なのに何故、『スキル:生命の波動』を使用して確認したところ
《俺たち以外は全員生きているんだ?》
「なぁ、俺達はこの世界から出られないのか?」
「いえ、出る方法はありますよ」
「本当か?」
「ええ、ただし、その方法とは……」
「ゴクリ」
「この世界にあるダンジョンの最下層まで行ってボスを倒せばいいんです」
「それだけ?」
「はい、それだけです……まあ、行けければですがね」
そうか、そういう事か。俺はこの世界から脱出するため、まずは強くならなければならない。

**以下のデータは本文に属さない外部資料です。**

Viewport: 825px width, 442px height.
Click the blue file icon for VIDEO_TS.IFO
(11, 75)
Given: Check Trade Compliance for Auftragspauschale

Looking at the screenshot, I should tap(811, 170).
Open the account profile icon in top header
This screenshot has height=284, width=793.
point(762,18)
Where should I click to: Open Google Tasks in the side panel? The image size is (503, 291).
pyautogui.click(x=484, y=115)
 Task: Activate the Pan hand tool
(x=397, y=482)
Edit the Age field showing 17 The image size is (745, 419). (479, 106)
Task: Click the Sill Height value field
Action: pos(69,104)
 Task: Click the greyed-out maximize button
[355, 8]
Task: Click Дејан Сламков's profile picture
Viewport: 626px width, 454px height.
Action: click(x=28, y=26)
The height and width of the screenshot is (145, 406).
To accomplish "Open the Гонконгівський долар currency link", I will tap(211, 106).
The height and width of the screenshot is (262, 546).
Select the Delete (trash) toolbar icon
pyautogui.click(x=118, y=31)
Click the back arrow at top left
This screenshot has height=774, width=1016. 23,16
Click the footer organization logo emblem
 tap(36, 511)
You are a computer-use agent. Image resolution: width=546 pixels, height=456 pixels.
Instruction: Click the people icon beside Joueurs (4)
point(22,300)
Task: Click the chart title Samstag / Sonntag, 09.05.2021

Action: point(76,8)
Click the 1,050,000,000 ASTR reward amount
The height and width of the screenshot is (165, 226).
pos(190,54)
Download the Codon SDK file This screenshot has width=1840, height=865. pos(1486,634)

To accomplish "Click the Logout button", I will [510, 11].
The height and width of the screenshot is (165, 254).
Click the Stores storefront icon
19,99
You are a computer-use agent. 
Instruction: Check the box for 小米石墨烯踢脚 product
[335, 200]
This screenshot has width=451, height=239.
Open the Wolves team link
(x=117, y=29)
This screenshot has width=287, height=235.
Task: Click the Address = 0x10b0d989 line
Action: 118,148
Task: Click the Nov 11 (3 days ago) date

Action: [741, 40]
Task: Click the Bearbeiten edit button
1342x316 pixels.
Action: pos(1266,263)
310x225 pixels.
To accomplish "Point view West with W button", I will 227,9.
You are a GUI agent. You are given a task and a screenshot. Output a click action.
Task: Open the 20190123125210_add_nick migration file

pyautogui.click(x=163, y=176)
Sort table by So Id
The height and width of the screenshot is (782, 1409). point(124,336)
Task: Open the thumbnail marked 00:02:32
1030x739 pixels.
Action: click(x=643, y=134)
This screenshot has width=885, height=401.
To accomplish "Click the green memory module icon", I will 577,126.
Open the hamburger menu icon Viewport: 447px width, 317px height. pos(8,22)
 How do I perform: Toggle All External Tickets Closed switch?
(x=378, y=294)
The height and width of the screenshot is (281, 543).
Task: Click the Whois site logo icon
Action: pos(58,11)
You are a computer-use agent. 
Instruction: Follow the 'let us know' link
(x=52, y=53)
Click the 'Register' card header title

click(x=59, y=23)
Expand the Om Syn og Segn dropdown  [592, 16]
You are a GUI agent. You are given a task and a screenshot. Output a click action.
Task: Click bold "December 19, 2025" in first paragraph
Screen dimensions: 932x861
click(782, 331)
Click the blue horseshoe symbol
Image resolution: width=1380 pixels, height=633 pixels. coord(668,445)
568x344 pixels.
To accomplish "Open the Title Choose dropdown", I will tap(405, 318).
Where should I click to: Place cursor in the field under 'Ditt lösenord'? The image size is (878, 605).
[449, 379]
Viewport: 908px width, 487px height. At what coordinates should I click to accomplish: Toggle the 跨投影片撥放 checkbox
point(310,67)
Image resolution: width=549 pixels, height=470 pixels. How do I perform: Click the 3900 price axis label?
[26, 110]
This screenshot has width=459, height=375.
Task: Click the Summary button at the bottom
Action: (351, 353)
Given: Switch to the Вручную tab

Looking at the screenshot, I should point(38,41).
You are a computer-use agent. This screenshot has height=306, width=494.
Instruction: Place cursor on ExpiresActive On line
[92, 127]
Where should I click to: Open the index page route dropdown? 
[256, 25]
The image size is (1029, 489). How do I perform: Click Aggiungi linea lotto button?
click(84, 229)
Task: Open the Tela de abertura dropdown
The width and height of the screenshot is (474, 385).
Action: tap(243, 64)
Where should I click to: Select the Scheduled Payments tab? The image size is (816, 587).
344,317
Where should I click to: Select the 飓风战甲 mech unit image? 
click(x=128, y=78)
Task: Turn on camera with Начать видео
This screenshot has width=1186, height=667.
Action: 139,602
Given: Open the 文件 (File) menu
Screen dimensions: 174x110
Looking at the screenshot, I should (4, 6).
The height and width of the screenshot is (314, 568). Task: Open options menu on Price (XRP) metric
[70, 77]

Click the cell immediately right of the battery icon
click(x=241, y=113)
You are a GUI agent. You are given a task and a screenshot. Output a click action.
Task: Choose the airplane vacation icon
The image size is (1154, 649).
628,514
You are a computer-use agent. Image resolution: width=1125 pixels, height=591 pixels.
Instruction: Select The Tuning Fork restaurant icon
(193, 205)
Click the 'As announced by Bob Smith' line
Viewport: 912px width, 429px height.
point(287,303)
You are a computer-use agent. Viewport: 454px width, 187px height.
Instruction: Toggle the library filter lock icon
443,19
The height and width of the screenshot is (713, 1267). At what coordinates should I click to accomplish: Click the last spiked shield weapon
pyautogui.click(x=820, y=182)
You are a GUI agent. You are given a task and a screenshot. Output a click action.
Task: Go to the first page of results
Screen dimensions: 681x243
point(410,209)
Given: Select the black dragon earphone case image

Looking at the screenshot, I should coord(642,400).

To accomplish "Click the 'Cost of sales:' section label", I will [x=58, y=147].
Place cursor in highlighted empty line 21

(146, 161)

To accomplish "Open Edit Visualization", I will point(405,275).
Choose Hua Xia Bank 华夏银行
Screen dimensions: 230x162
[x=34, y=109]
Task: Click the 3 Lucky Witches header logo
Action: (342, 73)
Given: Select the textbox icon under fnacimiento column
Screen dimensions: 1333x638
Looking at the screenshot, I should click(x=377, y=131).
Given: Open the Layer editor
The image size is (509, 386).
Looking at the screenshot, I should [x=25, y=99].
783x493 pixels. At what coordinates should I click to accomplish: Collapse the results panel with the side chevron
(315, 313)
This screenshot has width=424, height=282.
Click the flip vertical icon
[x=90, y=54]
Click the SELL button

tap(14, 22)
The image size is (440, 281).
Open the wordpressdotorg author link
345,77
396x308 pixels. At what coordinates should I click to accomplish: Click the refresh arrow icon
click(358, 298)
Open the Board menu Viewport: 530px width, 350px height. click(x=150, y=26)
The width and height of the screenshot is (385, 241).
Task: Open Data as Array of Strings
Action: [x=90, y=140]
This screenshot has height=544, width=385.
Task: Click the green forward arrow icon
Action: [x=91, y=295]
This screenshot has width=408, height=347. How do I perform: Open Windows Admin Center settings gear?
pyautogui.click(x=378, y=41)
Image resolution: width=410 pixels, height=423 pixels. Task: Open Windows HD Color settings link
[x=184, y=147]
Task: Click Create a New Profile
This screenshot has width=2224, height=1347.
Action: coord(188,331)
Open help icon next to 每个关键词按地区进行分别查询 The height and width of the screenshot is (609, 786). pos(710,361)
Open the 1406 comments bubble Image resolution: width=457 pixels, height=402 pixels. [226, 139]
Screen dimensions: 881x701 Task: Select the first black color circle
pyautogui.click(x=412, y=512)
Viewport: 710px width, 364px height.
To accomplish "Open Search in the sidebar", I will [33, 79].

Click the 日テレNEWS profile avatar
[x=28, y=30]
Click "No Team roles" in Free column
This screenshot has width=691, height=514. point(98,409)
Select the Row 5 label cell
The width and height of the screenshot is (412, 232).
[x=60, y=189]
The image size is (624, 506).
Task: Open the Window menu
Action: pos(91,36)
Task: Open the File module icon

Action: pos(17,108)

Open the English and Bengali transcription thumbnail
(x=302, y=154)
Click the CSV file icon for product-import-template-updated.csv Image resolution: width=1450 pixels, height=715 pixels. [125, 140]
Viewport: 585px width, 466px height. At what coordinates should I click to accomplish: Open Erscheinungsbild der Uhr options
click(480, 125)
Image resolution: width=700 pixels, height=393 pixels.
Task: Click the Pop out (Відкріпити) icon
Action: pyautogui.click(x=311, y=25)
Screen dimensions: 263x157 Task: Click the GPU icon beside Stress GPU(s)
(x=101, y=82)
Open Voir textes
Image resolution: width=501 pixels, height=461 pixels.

そのためにはこの世界にいるモンスター達と戦ってレベルを上げなければ行けない。
この世界から出るためには強くなる必要がある。
そのためにもまずはダンジョンに行ってみるか。
俺はそう思い、真司に声をかけた。
すると、ルシファーも話しかける。
「貴方たちはこの世界から表裏一体の世界である死後の世界に戻りたい訳ですね。ですがあのダンジョンの最下層には過去にも同じように死後の世界からやってきたとされる者が挑戦し敗北しています」
そうか、なら俺達が行くしかないか。
俺は真司に目線を送る。真司も同じことを考えていたようで俺の目を見てうなずいた。
俺達はルシファーから情報を聞き出し、ダンジョンの場所を教えてもらう。
そして、俺達は早速ダンジョンへと向かう事にした。
俺達はルシファーに教えてもらったダンジョンへと向かった。
ダンジョンは街の近くにある森の中にあるようだ。
俺達は森の中に入っていった。
「なんでルシファーさんまで付いてくるんすか」
「いや……興味があって……死後の世界に」
「一緒に行きたいんですか!?死後の世界に」
ルシファーはコクンとうなずく。
ルシファーは好奇心旺盛のようだ。
そんなこんなで俺達は無事に森に着いた。
どうやら、ここがダンジョンのようだ。
中に入ると、そこは洞窟のような場所だった。
俺達は奥へと進んでいく。
しばらく進むと、大きな扉があった。
どうやら、ここが最深部のようだ。
俺達は早速、中に入ろうとする。
なぜか強い波動で弾かれてしまう。
よく見ると扉に何かを嵌める窪みがあるのを確認した。
「これなんだと思う」
「扉を開けるギミックのようなものかな」
「そのようですね」
3人はそう理解した。
それを確認すると周りの雰囲気が変わり
魔獣が現れる。
《戦闘態勢を取ってください》
とアナウンスが流れた。
ここは、ゲームと同じようだ。
「ルシファーさん下がっててください」
真司はルシファーに向かって言う。
なぜルシファーさんにそういうかというとルシファーさんは非戦闘員だからだ。
「ええ」
そうして、戦いが始まった。
どうやらこの世界ではステータスというものが存在しないらしい。
つまり、この世界での強さは己の力のみという事になる。
しかし、スキルだけは存在するみたいだ。
ルシファーは後ろに下がり、俺達の戦闘を見守る。
「やるぞ」
「ああ!」
俺達は魔獣との戦闘を開始した。
まずは、俺が先制攻撃を加える。
剣に炎を纏わせ、斬りかかる。
しかし、相手は素早い動きで避け、俺に爪を立てて襲いかかってくる。
それを、ギリギリのところで避ける。
次は真司が相手の懐に入り込み、腹部に拳を入れる。
すると、相手が苦しそうな声を出しながら後退する。
そこに、追い討ちをかけるようにまた、腹部に蹴りを入れた。
魔獣は
「ぐるるる」
と唸り声をあげこちらに敵意を見せる。
「次はこれだ!」
俺が叫ぶと、今度は真司の身体の周りに風が吹き荒れ始める。
「喰らえ!風の刃!!」
すると、無数の真空波が現れ魔獣を襲う。
すると、相手は大きなダメージを受けその場に倒れ込む。
魔獣を倒した。魔獣は光の粒子となり消えその傍らに丸っこい物が残る。